### [Exercise aim]
Lines from the one holding "This screenshot has width=945, height=485." through the end of the entries, inclusive, form the whole output; reproduce them exactly and omit pictures.

——

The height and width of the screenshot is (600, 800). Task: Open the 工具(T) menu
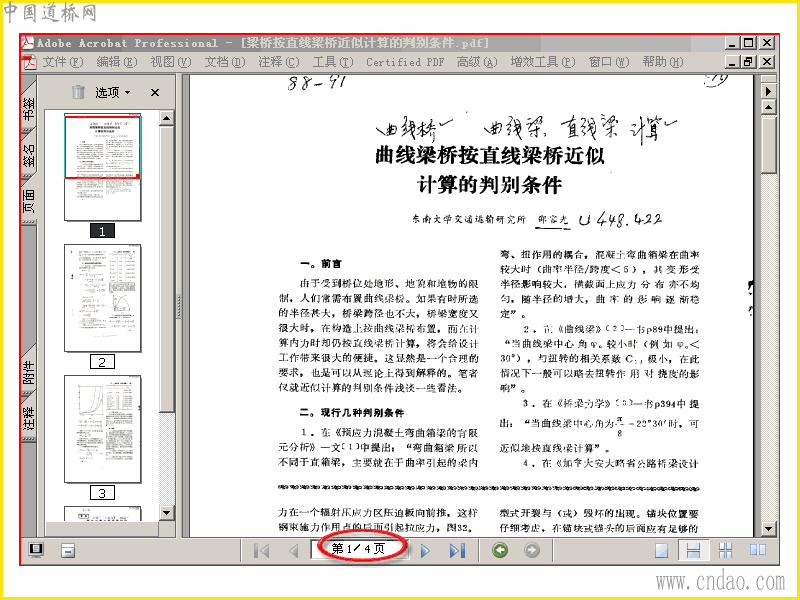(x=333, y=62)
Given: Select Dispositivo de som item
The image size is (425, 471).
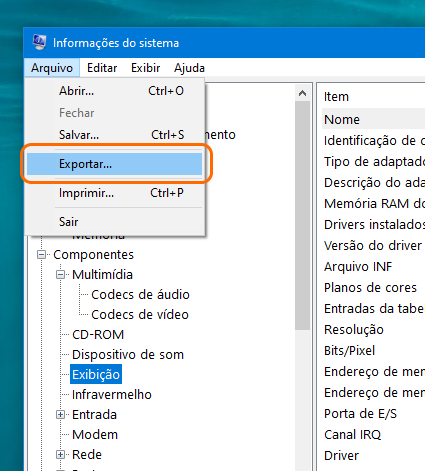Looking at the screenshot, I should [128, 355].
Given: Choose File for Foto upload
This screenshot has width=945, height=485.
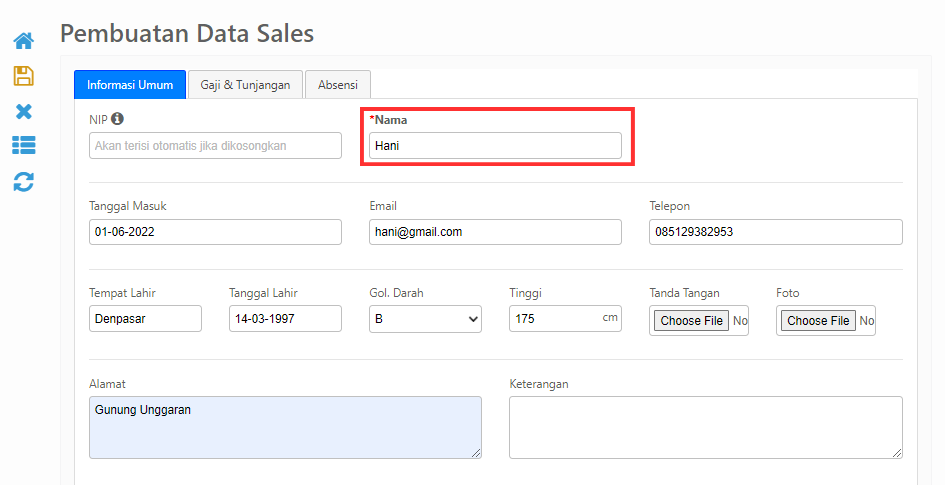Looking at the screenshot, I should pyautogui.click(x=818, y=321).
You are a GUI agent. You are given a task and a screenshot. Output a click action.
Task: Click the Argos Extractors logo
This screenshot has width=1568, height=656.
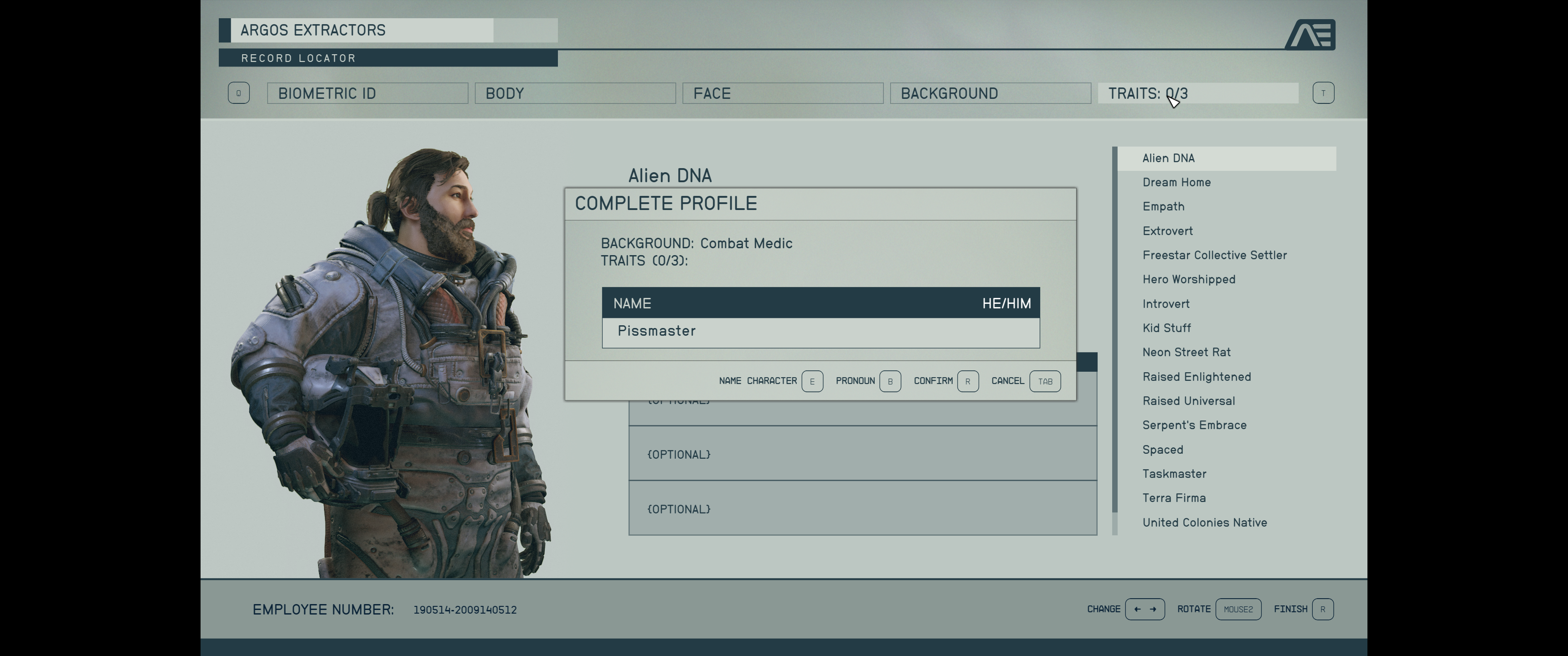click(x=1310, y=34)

——

### [Response]
This screenshot has width=945, height=485.
Looking at the screenshot, I should pyautogui.click(x=818, y=321).
You are a GUI agent. You are given a task and a screenshot. Output a click action.
Task: Click the Argos Extractors logo
This screenshot has width=1568, height=656.
click(x=1310, y=34)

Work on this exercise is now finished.